Return each line exactly as written. Begin with the first line of the entries and end with the line that has "Click the twp,dpc".

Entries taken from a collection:

=== Section Start ===

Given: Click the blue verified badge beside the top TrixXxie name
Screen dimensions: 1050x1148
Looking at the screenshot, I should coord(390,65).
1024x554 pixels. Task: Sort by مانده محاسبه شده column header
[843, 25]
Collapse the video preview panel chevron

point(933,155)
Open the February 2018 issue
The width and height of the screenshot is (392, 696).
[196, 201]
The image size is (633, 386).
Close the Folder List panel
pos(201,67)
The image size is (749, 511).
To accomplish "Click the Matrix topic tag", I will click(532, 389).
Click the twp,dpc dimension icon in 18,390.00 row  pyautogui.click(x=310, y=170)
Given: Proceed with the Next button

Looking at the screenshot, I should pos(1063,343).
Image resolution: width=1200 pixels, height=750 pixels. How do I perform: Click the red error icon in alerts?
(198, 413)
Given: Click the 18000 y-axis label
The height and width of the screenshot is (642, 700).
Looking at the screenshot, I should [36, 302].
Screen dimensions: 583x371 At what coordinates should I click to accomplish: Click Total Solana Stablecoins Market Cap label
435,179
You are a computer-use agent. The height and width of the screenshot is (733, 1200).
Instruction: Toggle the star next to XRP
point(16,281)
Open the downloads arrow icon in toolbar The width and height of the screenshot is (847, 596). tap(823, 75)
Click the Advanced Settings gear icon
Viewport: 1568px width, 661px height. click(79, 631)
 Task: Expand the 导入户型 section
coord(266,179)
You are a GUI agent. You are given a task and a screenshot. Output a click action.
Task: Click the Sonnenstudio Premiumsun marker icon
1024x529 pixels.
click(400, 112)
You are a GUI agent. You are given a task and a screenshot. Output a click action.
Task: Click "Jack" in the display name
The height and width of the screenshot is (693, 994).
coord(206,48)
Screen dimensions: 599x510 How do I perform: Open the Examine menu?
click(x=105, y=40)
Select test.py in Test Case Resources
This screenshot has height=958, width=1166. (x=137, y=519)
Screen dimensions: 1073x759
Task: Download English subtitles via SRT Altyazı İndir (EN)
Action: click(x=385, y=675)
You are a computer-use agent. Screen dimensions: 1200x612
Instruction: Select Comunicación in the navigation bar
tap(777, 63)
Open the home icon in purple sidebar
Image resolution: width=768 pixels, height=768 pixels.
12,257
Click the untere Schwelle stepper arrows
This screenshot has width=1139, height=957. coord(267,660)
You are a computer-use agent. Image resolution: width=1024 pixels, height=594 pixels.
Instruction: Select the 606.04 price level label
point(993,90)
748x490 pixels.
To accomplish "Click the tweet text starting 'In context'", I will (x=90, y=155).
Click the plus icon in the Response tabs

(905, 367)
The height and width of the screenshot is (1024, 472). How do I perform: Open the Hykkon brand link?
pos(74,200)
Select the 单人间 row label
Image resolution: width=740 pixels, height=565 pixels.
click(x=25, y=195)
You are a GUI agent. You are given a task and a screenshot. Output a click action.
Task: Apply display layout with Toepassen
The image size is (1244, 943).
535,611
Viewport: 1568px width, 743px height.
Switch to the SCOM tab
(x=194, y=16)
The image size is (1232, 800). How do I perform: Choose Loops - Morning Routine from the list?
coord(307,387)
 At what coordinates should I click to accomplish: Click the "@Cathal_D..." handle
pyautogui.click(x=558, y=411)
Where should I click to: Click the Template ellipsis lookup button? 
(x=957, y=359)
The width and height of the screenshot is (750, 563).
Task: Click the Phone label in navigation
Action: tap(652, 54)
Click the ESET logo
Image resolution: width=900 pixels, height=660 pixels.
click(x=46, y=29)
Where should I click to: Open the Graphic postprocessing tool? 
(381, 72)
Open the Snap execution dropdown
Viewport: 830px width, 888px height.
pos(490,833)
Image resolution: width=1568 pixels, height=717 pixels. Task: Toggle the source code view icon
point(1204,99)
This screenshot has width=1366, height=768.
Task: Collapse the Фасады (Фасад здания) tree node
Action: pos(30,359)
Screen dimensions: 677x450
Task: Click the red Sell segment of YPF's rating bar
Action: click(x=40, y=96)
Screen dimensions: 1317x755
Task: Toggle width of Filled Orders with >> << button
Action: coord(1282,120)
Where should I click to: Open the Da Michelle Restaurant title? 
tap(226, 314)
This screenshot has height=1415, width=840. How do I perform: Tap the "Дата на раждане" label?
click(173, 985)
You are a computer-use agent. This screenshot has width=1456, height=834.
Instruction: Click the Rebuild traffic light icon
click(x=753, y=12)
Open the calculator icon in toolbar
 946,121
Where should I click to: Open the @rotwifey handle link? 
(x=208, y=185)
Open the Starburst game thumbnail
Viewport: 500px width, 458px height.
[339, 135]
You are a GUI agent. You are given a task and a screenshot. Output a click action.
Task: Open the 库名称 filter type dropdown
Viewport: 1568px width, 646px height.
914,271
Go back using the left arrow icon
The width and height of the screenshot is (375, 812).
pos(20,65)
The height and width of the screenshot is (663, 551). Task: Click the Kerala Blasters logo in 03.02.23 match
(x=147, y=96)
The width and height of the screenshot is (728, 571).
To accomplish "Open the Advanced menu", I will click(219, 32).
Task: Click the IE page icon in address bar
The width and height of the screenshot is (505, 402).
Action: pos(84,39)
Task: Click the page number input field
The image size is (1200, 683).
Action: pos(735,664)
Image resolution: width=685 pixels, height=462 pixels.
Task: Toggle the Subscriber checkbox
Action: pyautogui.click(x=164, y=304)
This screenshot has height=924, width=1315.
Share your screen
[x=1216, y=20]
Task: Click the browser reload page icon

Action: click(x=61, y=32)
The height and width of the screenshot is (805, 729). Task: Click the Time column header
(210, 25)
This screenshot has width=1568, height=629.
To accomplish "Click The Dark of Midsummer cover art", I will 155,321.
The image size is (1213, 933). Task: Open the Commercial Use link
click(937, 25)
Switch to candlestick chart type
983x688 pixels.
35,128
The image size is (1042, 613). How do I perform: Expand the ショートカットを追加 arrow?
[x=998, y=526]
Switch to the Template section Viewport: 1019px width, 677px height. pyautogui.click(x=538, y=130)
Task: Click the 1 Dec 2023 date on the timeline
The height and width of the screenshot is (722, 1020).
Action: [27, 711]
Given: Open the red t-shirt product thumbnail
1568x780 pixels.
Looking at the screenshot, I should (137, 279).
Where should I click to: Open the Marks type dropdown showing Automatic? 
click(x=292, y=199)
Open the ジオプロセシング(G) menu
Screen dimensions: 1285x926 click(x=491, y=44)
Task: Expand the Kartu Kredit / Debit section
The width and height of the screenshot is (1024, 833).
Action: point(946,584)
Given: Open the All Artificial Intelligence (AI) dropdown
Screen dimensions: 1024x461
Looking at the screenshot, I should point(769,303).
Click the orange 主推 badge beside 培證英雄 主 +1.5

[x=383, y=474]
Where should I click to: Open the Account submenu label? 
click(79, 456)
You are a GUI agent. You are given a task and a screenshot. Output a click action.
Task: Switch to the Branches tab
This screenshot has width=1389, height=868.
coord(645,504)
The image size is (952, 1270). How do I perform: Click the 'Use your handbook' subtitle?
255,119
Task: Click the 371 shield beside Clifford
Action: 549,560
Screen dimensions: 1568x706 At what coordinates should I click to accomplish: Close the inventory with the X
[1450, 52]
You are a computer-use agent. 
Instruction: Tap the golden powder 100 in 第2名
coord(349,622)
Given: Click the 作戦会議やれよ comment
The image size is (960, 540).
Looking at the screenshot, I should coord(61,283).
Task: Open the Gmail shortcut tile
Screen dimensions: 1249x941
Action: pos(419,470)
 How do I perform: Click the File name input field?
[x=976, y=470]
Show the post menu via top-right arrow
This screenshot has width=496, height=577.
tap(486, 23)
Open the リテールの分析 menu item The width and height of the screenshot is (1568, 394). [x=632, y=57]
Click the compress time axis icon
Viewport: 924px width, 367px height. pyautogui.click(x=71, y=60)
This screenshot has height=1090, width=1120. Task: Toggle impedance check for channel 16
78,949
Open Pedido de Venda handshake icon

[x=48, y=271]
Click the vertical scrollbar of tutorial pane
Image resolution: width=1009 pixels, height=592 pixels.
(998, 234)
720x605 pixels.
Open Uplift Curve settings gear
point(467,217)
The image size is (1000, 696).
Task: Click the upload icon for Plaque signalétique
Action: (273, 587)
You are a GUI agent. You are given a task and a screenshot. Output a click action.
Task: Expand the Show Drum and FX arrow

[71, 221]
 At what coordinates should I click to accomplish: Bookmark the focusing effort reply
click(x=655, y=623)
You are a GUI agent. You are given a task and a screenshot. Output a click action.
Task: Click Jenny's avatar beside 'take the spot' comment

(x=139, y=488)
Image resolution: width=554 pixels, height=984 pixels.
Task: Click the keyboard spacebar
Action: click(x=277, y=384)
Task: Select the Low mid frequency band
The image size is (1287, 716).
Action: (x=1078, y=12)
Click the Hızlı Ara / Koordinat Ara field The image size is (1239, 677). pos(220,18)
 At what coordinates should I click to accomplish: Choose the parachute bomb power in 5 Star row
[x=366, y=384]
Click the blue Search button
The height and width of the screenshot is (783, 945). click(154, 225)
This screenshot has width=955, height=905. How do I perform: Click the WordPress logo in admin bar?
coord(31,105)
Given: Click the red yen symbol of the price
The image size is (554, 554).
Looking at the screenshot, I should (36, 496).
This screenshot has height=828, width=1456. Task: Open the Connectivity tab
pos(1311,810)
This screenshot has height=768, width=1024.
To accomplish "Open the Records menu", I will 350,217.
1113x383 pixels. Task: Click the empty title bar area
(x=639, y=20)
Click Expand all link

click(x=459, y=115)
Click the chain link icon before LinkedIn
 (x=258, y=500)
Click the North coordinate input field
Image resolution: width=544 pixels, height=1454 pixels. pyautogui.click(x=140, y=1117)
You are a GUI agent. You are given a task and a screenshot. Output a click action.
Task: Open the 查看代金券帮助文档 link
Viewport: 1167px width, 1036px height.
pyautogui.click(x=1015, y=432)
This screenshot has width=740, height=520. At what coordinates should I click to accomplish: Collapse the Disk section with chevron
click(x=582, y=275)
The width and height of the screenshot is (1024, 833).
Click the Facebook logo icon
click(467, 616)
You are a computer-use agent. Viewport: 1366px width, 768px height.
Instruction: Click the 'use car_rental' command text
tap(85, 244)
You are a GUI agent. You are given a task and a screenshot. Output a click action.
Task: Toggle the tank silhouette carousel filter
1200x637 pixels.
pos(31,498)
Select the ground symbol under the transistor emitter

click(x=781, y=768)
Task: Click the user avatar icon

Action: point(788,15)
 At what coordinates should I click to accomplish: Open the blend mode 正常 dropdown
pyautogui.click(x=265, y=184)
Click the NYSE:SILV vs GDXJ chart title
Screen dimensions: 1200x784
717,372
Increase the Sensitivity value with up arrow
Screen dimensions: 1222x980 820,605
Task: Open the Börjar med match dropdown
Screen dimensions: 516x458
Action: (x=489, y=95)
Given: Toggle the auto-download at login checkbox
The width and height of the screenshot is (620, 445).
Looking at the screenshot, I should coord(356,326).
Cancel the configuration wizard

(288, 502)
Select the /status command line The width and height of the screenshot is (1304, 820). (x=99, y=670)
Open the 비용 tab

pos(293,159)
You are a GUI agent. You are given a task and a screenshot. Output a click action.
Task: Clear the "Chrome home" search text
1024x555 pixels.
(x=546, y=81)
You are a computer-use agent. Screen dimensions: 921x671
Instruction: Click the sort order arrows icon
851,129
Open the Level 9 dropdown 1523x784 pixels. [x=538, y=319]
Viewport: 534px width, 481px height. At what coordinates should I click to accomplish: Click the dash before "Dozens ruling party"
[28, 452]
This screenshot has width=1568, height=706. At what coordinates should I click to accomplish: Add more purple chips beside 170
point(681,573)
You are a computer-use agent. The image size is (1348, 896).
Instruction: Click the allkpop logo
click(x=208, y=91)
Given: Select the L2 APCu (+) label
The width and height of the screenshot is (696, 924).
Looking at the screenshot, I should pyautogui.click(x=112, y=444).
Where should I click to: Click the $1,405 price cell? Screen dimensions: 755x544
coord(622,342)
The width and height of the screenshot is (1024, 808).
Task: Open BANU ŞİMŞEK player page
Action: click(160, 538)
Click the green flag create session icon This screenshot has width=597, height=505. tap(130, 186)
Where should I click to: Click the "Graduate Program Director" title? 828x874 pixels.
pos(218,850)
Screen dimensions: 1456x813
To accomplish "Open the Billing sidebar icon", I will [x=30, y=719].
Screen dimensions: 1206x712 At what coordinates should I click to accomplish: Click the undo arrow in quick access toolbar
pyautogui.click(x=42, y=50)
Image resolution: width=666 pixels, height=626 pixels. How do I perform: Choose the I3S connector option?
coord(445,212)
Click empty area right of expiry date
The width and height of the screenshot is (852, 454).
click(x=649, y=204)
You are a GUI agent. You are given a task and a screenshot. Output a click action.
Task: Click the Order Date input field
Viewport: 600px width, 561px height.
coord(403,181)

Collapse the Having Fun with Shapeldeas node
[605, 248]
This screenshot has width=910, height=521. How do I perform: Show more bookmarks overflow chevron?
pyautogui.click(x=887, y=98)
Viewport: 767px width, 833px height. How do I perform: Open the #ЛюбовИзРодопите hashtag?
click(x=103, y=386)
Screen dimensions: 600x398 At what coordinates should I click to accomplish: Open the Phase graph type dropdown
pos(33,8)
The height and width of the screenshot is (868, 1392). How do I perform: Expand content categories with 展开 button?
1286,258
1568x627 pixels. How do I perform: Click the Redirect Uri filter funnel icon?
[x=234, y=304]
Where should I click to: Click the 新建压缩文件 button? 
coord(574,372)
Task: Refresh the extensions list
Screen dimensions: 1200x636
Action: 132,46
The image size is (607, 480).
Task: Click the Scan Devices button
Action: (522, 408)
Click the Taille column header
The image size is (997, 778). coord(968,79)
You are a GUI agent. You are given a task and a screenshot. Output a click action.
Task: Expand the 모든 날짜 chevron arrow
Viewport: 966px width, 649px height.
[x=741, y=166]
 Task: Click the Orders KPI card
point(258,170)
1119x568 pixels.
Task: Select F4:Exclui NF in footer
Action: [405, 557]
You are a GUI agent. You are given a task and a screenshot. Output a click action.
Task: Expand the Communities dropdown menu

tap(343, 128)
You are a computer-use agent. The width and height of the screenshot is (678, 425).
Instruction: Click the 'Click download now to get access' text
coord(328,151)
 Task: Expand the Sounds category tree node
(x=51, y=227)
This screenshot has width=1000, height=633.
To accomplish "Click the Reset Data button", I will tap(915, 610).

=== Section End ===

Solution below:
Given: Click the blue verified badge beside the top TrixXxie name
Screen dimensions: 1050x1148
Looking at the screenshot, I should coord(390,65).
1024x554 pixels. Task: Sort by مانده محاسبه شده column header
[843, 25]
Collapse the video preview panel chevron

point(933,155)
Open the February 2018 issue
The width and height of the screenshot is (392, 696).
[196, 201]
The image size is (633, 386).
Close the Folder List panel
pos(201,67)
The image size is (749, 511).
To accomplish "Click the Matrix topic tag", I will click(532, 389).
Click the twp,dpc dimension icon in 18,390.00 row  pyautogui.click(x=310, y=170)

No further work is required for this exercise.